Figure 1 A schematic model illustrating amyloid precursor protein (APP) metabolism control by the nerve growth factor/tyrosine kinaseA NGF/TrkA signaling system in healthy basal forebrain cholinergic neurons (BFCN) (anti-amyloidogenic route, leTh), and the consequences of its perturbation in Alzheimer's disease (amyloidogenic route, right).
Activity-dependent release of NGF from cortical and hippocampal neurons has been demonstrated to sustain the cholinergic tone on BFCN target neurons via the muscarinic receptors 1 (M1). NGF has been thought to maintain neuronal homeostasis and forebrain-related cognition mainly through this interplay. In fact, M1 activation induces the physiological cleavage of APP to generate soluble APPα (sAPPα), which is neuroprotective per se, and it is also a potent inhibitor of the enzyme responsible for the amyloidogenic APP cleavage, the beta secretase 1 (BACE1).
Whether NGF directly regulates APP metabolism in BFCN has not been investigated so far. Indeed, we recently demonstrated that the NGF signaling pathway is able to modulate APP processing in BFCN both in vitro and in vivo (Triaca et al., 2016). We showed that stimulation of primary cholinergic septal neurons with NGF promotes binding of the NGF receptor TrkA with APP and the preferential APP trafficking to the Golgi compartment, where APP binding to and cleavage by BACE1is hampered. As a result, the levels of BACE-generated APP fragments, like soluble APP β (sAPPβ), C-terminal Fragment β (CTFβ) and beta amyloid (1-42), are strongly reduced.
In particular, we observed that binding of TrkA to APP is facilitated by NGF through the reduction of APP phosphorylation at the threonine 668 (T668) residue of its cytosolic tail. In fact, co-localization and co-immunoprecipitation analyses showed that TrkA fails to bind APP molecules phosphorylated at T668 (APPpT668), suggesting that APP phosphorylation prevents APP binding to TrkA as already observed for another APP interactor, namely Fe65. APP phosphorylation at T668 is a post-translational modification known to facilitate APP cleavage by BACE1and amyloid generation, and it was proposed as target for AD therapy (Lee et al., 2003). Thus, NGF exerts its anti-amyloidogenic action by lowering the fraction of APPpT668molecules, favoring TrkA-APP interaction and the subsequent APP processing along the anti-amyloidogenic route.

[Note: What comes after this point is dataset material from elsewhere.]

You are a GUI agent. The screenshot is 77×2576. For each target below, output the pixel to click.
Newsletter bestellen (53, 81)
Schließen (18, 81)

The early downstream molecular players involved in the control of APP metabolism have also been investigated. Upon NGF binding, TrkA activation promotes the phosphorylation of the isoform C of the SH2 containing sequence (Shc), the early TrkA adaptor expressed in adult BFCN. Afterward, ShcC activation inhibits the p54 isoform of the c-Jun N-terminal kinase p54 (JNK), a well known ser/thr APP kinase, thus reducing APPpT668levels, and promoting APP-TrkA binding (Figure 1).
The APP-TrkA interaction seems to have a pathological significance in AD. In fact, APP-TrkA interaction is specifically lost in AD affected tissues, like the hippocampus, while it seems to be preserved in the AD cerebellum, as well as in the hippocampus of patients affected by other neurodegenerative diseases, like Huntington’s disease. A deeper analysis of the APP-TrkA interaction in BFCN in vitro and in vivo by proximity ligation assay (PLA) and bimolecular fluorescence complementation (BiFC) is currently ongoing in our group.

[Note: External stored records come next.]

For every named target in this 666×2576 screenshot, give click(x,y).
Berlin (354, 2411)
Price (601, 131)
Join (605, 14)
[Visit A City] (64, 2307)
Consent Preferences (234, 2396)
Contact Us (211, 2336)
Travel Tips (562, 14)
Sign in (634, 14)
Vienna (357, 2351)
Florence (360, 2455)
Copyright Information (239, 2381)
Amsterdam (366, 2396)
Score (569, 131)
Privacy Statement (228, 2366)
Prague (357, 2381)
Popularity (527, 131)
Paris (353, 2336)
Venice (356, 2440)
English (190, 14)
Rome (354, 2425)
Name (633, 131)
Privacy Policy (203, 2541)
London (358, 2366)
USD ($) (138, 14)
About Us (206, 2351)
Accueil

Altogether, these findings suggest that the NGF system maintains amyloid levels within the physiological range in healthy BFCN by modulating APP processing by BACE1. Based on reduced TrkA and/or NGF levels observed in MCI and early AD, it is tempting to speculate that disturbances in attention and cognition may result from the perturbation of the NGF-TrkA-ShcC pathway in BFCN, inducing and/or contributing to synaptic deficits of their hippocampal and cortical target neurons.
It is well known that BFCN are more vulnerable to AD, as compared to those located in the cerebellum. Higher forebrain susceptibility to intraneuronal amyloid accumulation has been suggested to account for this difference. Intraneuronal amyloid accumulation has been extensively demonstrated to occur during brain ageing and in AD pathology in the BFCN of mice, monkeys and humans by the Geula Lab (Baker-Nigh et al., 2015). A substantial increase of intraneuronal amyloid long before plaques formation has also been reported in 3xFAD transgenic mice (La Ferla et al., 2007). While intraneuronal amyloid is neuroprotective against oxidative stress at physiological levels (picomolar), higher concentrations have been reported to affect synaptic proteins content, spine density, and LTP. Therefore, intraneuronal amyloid accumulation has been prospected as a good predictor of synaptic and neuronal loss (Bayer and Wirths, 2010). As elegantly demonstrated by LaFerla et al. (2007), the newly generated amyloid first appears inside neurons and afterwards outside the cells, suggesting that intraneuronally generated amyloid can be released into the extracellular space causing plaque deposition in 3xFAD transgenic mice. Novelfindings from clinical examinations, amyloid imaging, and functional MRI provide evidence that not only neocortical regions, but also subcortical areas of the basal forebrain (e.g., striatum) show amyloid accumulation and neurodegeneration at the pre-symptomatic AD stage. Accordingly, early AD pathology is characterized by signs and symptoms of dysfunctional subcortical circuits (Shinohara et al., 2014). In line with this, the study of amyloid accumulation in the BFCN of mouse models lacking the mature NGF signaling will be instrumental in the pathological and molecular profiling of the AD onset.
Based on the relevance of NGF signaling in the physiological control of APP processing in the basal forebrain, it can be hypothesized that lack of neurotrophic support may boost amyloid generation and intracellular accumulation in BFCN, thus promoting the initial synaptic disturbances seen in MCI and early AD. Here, we prospect that upon NGF withdrawal cholinergic neurons may primarily contribute to AD pathology and affect target neurons in the cortex and hippocampus by generating and releasing amyloid, possibly through the exosomal and/or synaptic routes. On the other hand, the newly generated amyloid is able to inhibit the endocytosis of the NGF/TrkA complex at the cholinergic terminals, in a negative feedback loop which settles the AD onset (Kim et al., 2016; Xu et al., 2016). Once age-related events (oxidative stress, astrogliosis, reduced amyloid clearance) occur, they compromise the brain buffering capacity and determine the overt neuronal loss of BFCN and their targets typical of late stage AD.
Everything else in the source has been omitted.